┌──

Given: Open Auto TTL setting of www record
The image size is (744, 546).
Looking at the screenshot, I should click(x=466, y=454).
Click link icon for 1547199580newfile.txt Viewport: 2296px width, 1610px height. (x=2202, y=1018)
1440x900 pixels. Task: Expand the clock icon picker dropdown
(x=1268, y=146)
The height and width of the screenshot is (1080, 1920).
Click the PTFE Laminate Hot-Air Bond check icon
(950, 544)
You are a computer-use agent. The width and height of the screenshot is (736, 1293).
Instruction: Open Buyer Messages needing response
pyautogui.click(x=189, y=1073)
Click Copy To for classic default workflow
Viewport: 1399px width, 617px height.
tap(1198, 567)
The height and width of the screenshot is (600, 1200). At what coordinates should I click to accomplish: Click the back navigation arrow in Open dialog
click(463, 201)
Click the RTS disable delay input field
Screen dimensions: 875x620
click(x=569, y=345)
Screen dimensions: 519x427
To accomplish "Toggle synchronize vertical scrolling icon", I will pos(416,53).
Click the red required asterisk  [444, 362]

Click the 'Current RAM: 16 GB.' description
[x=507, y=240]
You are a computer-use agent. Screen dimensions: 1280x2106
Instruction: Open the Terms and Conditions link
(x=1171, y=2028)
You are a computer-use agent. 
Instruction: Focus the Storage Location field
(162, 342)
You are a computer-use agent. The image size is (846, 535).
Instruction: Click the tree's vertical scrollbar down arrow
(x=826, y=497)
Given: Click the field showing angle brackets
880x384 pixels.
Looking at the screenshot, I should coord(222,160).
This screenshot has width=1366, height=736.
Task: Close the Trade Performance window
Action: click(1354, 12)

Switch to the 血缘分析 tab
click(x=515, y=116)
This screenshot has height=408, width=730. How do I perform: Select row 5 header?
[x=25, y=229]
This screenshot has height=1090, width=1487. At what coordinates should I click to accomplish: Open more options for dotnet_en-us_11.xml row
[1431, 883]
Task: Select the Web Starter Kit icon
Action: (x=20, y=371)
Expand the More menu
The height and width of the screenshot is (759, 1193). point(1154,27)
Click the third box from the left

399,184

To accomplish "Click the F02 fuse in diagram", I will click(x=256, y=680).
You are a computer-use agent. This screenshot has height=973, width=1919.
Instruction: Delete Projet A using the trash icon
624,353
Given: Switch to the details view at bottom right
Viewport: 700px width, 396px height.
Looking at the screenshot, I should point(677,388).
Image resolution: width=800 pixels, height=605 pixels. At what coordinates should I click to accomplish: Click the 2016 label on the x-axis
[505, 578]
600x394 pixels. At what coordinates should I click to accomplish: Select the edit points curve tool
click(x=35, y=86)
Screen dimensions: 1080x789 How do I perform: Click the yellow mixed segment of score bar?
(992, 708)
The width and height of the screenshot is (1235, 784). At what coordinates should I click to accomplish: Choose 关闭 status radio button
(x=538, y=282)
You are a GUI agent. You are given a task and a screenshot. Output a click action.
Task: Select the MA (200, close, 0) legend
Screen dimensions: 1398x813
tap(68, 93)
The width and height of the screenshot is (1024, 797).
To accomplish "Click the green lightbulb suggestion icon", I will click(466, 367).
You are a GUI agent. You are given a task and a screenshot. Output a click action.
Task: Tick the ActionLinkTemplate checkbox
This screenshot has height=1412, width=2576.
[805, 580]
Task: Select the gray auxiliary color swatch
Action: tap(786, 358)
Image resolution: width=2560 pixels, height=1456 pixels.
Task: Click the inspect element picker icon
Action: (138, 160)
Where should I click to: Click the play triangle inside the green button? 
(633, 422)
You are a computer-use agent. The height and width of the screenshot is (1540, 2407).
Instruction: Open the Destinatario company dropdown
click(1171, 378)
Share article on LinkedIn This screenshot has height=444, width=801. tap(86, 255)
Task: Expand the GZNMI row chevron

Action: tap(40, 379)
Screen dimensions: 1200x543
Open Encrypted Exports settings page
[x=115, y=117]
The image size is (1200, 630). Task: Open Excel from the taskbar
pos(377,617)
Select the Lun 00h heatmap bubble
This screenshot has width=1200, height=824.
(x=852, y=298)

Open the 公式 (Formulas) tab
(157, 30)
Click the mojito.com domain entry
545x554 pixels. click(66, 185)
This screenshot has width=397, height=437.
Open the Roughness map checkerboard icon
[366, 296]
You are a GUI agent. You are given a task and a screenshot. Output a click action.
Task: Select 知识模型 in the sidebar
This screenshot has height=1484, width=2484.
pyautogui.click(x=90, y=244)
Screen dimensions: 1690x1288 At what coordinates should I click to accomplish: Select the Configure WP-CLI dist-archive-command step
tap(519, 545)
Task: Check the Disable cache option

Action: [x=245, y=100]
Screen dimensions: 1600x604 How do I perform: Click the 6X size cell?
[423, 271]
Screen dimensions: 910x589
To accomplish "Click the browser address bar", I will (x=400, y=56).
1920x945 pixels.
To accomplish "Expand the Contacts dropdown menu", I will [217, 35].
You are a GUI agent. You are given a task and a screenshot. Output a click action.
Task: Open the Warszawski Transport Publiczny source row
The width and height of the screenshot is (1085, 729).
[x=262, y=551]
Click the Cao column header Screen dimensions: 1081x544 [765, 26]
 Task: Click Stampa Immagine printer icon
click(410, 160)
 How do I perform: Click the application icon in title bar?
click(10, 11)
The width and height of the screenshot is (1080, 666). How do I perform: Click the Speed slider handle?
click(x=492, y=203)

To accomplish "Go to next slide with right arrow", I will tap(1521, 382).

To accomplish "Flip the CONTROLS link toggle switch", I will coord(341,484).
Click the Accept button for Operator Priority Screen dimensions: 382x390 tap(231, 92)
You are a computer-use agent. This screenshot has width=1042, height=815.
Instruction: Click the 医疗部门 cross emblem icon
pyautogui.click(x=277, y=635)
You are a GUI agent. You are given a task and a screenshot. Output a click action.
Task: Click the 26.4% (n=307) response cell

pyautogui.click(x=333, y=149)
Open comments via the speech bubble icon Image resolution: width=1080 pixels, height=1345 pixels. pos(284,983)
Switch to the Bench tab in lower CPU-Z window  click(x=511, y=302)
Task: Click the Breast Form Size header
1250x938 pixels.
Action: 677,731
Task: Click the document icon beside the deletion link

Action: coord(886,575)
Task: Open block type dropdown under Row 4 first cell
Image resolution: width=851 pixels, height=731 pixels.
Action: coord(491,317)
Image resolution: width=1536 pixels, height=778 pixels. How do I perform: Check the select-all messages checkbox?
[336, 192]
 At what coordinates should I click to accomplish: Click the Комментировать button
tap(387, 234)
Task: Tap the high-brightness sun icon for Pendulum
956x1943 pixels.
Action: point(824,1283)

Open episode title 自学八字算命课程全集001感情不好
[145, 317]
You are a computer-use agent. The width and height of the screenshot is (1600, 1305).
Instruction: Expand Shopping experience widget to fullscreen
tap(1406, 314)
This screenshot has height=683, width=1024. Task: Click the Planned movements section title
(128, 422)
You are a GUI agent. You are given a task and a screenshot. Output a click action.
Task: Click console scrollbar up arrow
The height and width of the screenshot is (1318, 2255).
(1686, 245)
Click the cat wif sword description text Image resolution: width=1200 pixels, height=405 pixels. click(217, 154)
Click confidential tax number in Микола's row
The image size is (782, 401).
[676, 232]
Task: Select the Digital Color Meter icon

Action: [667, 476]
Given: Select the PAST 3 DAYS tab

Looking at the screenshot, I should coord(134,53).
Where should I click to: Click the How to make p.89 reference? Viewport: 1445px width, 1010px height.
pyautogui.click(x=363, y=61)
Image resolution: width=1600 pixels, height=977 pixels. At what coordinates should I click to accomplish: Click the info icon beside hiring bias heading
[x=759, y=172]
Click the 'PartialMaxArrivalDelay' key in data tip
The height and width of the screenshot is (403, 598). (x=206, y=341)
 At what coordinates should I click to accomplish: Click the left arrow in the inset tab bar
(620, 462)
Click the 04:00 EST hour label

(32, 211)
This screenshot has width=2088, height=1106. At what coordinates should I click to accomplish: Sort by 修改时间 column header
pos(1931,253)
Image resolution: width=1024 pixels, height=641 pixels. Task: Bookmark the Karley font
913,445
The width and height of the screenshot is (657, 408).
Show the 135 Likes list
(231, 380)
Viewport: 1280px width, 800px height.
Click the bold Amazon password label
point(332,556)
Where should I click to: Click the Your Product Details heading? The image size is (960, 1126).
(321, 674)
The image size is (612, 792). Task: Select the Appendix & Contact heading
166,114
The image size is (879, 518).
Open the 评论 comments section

└──

PROBLEM TO WORK ON - Please print the entries above, unchanged, from their first line through the line containing "(x=826, y=497)", both ends included.

OUTPUT BELOW -
Given: Open Auto TTL setting of www record
The image size is (744, 546).
Looking at the screenshot, I should click(x=466, y=454).
Click link icon for 1547199580newfile.txt Viewport: 2296px width, 1610px height. (x=2202, y=1018)
1440x900 pixels. Task: Expand the clock icon picker dropdown
(x=1268, y=146)
The height and width of the screenshot is (1080, 1920).
Click the PTFE Laminate Hot-Air Bond check icon
(950, 544)
You are a computer-use agent. The width and height of the screenshot is (736, 1293).
Instruction: Open Buyer Messages needing response
pyautogui.click(x=189, y=1073)
Click Copy To for classic default workflow
Viewport: 1399px width, 617px height.
tap(1198, 567)
The height and width of the screenshot is (600, 1200). At what coordinates should I click to accomplish: Click the back navigation arrow in Open dialog
click(463, 201)
Click the RTS disable delay input field
Screen dimensions: 875x620
click(x=569, y=345)
Screen dimensions: 519x427
To accomplish "Toggle synchronize vertical scrolling icon", I will pos(416,53).
Click the red required asterisk  [444, 362]

Click the 'Current RAM: 16 GB.' description
[x=507, y=240]
You are a computer-use agent. Screen dimensions: 1280x2106
Instruction: Open the Terms and Conditions link
(x=1171, y=2028)
You are a computer-use agent. 
Instruction: Focus the Storage Location field
(162, 342)
You are a computer-use agent. The image size is (846, 535).
Instruction: Click the tree's vertical scrollbar down arrow
(x=826, y=497)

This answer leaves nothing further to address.